Free Artsakh, as often dubbed by locals, or Nagorno Karabakh Republic, is the second Armenian state. It’s a relatively new yet fast-developing tourism destination, perhaps, a terra incognita for many keen travelers and travel bloggers. However, like Republic of Armenia, Artsakh offers a myriad of adventure, cultural and historical travel destinations. It’s a real treasury of unique art and architecture, a home to medieval churches, monasteries and Armenian khachkars, not to mention the untouched beauty of picturesque landscapes and enticing mountains. Already curious about the land? Here are 10 facts you should know before heading for Nagorno-Karabakh.
1. The legend has it that ”Artsakh” is derived from “Ar” (Aran) and “tsakh”- woods, garden, meaning ”the gardens of Aran Sisakean”, the first nakharar (leader) of northeastern Armenia. Historically, the region of Artsakh (mostly overlapping with current territory of Nagorno-Karabakh Republic) was the 10th province of Kingdom of Armenia through 189 BC until 387 AD, afterwards captured and settled by foreign invaders. It was in May 1994 that Artsakh people regained independence after the bereavements of the war with Azerbaijan. Nowadays, the Nagorno-Karabakh Republic is de facto an independent but mostly unrecognized state.
2. Stepanakert is the capital and largest city of the country. Extremely clean, green cozy, it’s the cultural and economic hub of the republic, hosting the governmental buildings and parliament, as well as a number of entertainment places, parks and restaurants.
3. Stepanakert is home to Artsakh’s symbol, ”We are Our Mountains” monument mostly known as ”Tatik- Papik” (”Grandma and Grandpa”) among Armenians. The monument made of tufa features an old man and woman dressed in a traditional costume. The sculpture symbolizing the whole Artsakh people stands proudly on top of a small hill and ”points to” an amazing panoramic view of the city.
4. Shushi, the second largest city of Artsakh, has rich yet thorny history. A major cultural center of the region, the city has still preserved its unique charm in spite of the destruction inflicted by war. Shushi is home to a number of landmarks and less explored tourist destinations, such as enthralling Hunot Canyon, the 19th century Ghazanchetsots Cathedral, Kanatch Zham (”Green Church”) and Shushi Tank Memorial.

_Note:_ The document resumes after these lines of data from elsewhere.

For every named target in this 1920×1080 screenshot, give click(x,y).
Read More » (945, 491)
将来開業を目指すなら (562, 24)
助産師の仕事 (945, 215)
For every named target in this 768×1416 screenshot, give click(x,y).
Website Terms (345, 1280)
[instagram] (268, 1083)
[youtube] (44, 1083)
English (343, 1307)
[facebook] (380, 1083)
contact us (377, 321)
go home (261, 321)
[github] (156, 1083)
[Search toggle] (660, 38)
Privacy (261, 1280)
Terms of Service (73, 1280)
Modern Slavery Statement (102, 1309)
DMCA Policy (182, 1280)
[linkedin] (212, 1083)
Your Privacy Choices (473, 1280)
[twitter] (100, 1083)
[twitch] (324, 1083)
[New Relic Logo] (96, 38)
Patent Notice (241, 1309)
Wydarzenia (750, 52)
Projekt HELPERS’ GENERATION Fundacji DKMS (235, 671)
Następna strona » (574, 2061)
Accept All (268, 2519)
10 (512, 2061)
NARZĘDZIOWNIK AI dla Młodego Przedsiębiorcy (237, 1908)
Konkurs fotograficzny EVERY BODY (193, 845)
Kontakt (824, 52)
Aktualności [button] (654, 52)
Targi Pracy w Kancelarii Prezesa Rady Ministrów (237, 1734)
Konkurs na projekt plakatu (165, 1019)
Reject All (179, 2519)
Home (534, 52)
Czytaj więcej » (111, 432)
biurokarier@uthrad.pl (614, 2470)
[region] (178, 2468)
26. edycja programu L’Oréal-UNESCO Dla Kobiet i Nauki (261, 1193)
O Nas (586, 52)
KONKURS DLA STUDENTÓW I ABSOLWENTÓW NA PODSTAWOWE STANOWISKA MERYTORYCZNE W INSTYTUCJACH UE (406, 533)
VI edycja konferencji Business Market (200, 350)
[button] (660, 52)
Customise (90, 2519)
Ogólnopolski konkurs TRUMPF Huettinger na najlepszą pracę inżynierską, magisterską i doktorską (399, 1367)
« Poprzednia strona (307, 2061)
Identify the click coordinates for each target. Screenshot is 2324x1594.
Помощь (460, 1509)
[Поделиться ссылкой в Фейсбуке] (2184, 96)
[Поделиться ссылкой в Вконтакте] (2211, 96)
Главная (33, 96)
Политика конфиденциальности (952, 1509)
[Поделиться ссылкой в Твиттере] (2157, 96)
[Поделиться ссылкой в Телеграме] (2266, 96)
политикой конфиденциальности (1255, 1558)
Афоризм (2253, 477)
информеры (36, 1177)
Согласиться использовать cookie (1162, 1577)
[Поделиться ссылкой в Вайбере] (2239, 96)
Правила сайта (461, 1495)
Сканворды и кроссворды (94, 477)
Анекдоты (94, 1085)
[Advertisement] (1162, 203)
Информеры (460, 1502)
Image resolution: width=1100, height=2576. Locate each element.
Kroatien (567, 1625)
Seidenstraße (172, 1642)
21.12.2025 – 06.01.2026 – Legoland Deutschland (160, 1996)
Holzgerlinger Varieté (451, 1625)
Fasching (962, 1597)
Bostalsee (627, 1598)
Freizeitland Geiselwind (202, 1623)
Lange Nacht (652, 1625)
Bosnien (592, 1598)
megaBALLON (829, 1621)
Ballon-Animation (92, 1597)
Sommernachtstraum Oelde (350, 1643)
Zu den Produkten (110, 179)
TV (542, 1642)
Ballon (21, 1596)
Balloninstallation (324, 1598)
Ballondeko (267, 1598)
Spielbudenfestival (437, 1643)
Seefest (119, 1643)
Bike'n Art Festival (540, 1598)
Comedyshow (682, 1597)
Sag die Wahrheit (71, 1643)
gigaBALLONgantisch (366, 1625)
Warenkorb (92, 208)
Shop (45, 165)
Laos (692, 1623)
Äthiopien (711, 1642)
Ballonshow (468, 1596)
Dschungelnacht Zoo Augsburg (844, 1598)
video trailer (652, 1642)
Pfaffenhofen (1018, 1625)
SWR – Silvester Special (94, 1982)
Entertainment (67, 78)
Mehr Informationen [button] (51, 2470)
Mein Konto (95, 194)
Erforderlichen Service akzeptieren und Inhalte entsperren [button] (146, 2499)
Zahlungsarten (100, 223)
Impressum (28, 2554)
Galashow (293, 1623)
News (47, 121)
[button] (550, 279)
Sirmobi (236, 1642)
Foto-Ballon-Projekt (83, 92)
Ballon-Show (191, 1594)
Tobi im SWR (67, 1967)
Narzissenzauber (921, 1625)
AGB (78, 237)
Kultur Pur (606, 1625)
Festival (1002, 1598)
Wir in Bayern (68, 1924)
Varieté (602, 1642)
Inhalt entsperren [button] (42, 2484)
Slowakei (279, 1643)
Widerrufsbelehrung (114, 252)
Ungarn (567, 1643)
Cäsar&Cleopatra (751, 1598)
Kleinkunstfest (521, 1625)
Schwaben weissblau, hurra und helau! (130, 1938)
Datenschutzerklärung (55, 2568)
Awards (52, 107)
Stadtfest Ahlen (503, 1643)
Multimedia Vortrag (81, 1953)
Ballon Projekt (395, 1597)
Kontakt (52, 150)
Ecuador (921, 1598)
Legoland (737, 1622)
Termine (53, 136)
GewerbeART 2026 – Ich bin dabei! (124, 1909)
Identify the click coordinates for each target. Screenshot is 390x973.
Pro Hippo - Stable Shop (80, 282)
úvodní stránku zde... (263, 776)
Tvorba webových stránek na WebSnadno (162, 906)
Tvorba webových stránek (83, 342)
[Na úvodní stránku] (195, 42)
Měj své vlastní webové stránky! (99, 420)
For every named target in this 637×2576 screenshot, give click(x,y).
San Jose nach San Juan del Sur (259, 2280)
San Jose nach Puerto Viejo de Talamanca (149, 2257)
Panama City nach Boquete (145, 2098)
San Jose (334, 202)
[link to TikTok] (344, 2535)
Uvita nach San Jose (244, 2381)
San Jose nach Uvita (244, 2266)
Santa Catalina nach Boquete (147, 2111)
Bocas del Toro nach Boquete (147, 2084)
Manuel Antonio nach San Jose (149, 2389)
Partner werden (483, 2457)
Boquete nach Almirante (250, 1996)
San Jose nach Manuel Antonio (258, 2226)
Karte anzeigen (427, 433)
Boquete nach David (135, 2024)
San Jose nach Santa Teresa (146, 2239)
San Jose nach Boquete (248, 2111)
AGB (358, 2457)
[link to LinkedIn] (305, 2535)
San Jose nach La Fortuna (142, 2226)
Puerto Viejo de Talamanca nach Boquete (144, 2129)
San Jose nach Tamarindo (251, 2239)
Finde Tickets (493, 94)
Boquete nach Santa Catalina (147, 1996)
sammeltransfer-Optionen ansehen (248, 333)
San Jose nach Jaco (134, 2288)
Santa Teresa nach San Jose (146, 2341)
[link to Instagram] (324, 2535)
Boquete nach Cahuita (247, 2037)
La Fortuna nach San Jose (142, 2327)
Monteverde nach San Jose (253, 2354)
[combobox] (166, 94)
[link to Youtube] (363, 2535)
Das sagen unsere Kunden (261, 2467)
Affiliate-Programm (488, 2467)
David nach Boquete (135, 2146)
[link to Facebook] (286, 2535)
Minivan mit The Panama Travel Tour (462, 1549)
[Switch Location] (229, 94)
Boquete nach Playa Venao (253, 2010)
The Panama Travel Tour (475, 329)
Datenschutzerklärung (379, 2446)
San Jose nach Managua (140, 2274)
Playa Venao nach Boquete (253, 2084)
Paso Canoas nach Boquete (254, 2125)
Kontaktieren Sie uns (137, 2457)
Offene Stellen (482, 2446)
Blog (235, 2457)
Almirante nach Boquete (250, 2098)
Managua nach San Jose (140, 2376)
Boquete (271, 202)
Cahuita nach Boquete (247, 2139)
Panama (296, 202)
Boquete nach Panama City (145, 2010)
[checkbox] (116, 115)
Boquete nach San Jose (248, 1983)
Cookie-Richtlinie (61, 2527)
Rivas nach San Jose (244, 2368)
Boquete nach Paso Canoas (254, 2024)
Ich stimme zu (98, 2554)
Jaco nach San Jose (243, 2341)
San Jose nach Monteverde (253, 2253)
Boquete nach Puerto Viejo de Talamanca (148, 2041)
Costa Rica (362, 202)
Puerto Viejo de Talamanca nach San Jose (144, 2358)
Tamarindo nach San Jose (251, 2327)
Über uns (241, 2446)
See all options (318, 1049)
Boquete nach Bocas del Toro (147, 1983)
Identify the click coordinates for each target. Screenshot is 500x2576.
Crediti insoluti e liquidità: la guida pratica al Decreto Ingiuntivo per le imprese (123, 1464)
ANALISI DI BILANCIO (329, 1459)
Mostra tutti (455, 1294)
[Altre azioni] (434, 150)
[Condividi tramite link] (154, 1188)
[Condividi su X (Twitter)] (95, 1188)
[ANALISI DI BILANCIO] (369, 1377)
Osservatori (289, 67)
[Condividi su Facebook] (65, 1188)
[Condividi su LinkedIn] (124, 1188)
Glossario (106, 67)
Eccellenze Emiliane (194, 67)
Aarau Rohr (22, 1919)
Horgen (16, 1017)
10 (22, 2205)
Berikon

5. Artsakh is also home to Azokh cave, another less known yet must-see tourist destination in the country. The most noteworthy fact about this six-cave complex is that it is considered one of the most oldest places of proto-human remains in Eurasia!
6. As already mentioned, Artsakh is a land of unrivalled pieces of medieval Armenian architecture, and Gandzasar Monastery is one of these gems. Beautifully set in the middle of forest-clad mountains, the 13th century monastery complex is said to preserve the relics of Saint John the Baptist and his father Saint Zecharieh.
7. Besides rich Medieval heritage, Artsakh has much to offer to history geeks keen on exploring Hellenistic culture. The history of Tigranakert, one of the cities of the same name founded by Tigran the Great Armenian king throughout Armenian plateau, dates back to the 1st century B.C.! Nowadays, you can learn about the once-flourishing city and the unearthed artifacts at the State Archeological Museum of Tigranakert located within the walls of the castle.
8. Artsakh cuisine makes part of Armenian cuisine, but is more famous for its “zhengyalov hats” (“bread with zhengyal”)- a mixture of up to 20 types of greens wrapped up in a thin layer of bread. You can find this healthy and delicious dish in almost all the restaurants, cafes and bistros in Artsakh and Armenia. For your information, people of Artsakh are also masters of making wine and mulberry vodka- two beverages the land is also popular for.
9. A good news for fervent hikers: like Armenia, Nagorno Karabakh is also an emerging hiking destination. The mountainous landscape, lush forests and fast-running rivers make it a wonderful place to explore on foot, revealing and admiring unbeaten paths of pristine nature in all walks of your trip.
10. Perhaps, it’s owing to the above all the mentioned facts (and some more that we’re going to write about in our next articles) that Artsakh was included in the list of best locations for adventure suggested by The Guardian. The author of The Guardian article mentions that a trip to Artsakh is not for the “faint-hearted” due to “border skirmishes and ongoing wrangling for political control”. However, despite the tough past and present, the land of Artsakh is imbued with a very empowering aura of liberty, pride and tranquility at the same time, which you are sure going to experience during your Artsakh adventure.
A bonus: By the way, you’ll feel light and comfortable among Artsakh people. Hospitable and easy-going, like featured in the video, they will show you around and guide if needed.